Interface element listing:
----

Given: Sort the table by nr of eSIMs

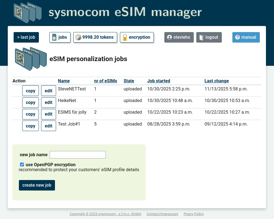Looking at the screenshot, I should tap(105, 81).
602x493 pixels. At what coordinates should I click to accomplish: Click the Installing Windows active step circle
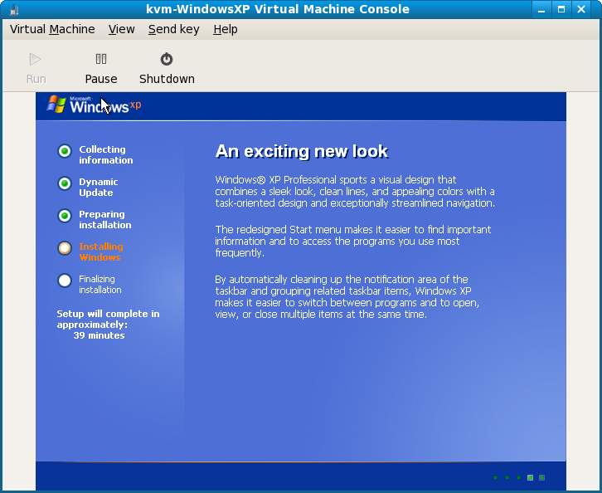point(65,248)
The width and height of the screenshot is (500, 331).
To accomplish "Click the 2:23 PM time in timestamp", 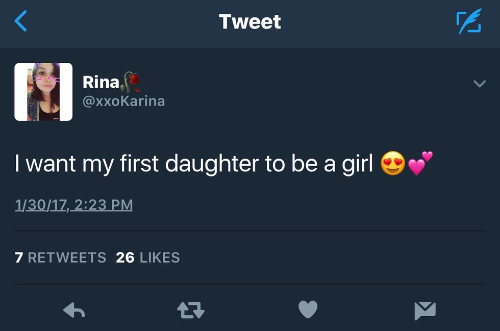I will (x=104, y=205).
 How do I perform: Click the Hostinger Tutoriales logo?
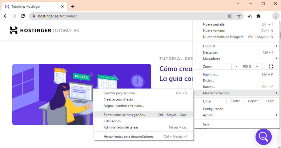44,30
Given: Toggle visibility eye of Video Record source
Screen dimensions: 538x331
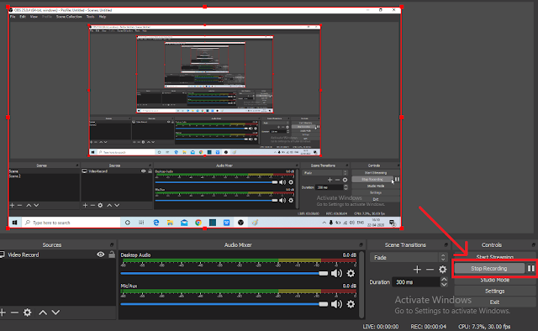Looking at the screenshot, I should pyautogui.click(x=101, y=255).
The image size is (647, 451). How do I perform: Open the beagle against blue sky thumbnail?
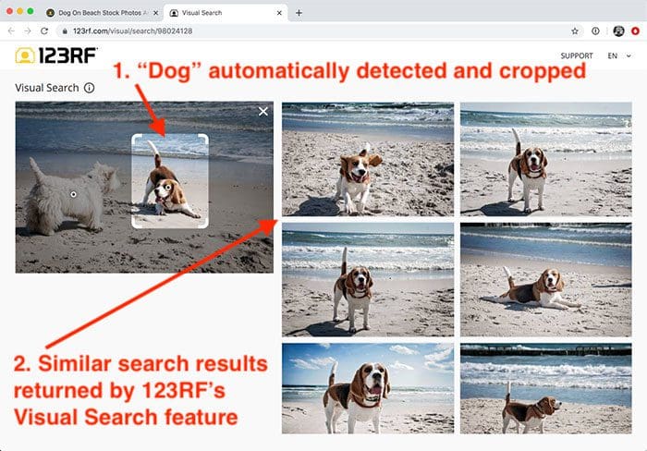point(368,388)
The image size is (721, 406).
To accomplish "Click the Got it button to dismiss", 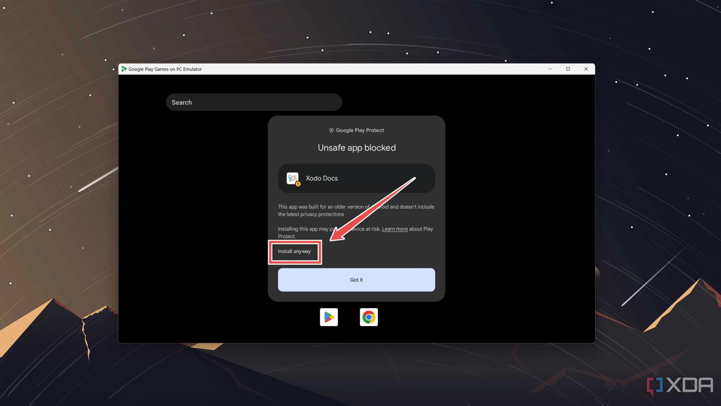I will (357, 280).
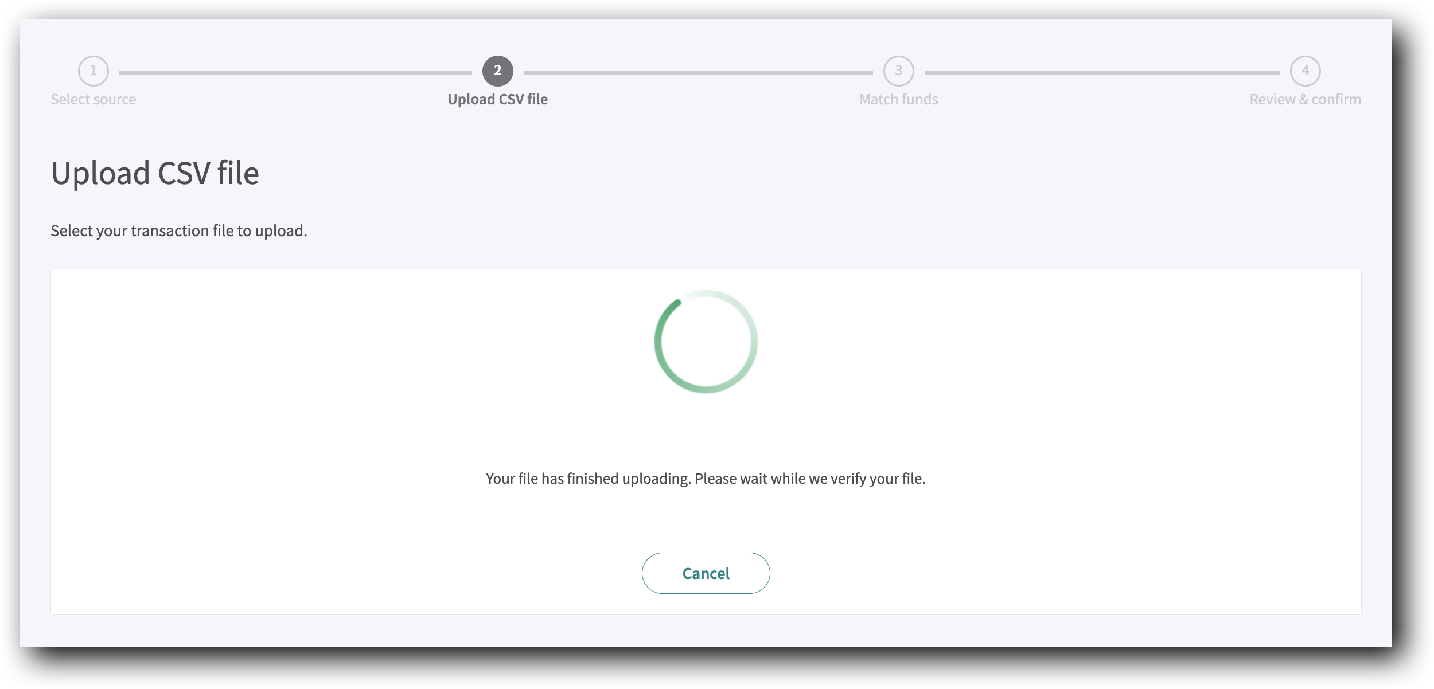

----

*Task to complete*
From the listing above, extract every line that contains the word "Given".

*Reply*
Given: Sort the table by nr of eSIMs
Given: Toggle visibility eye of Video Record source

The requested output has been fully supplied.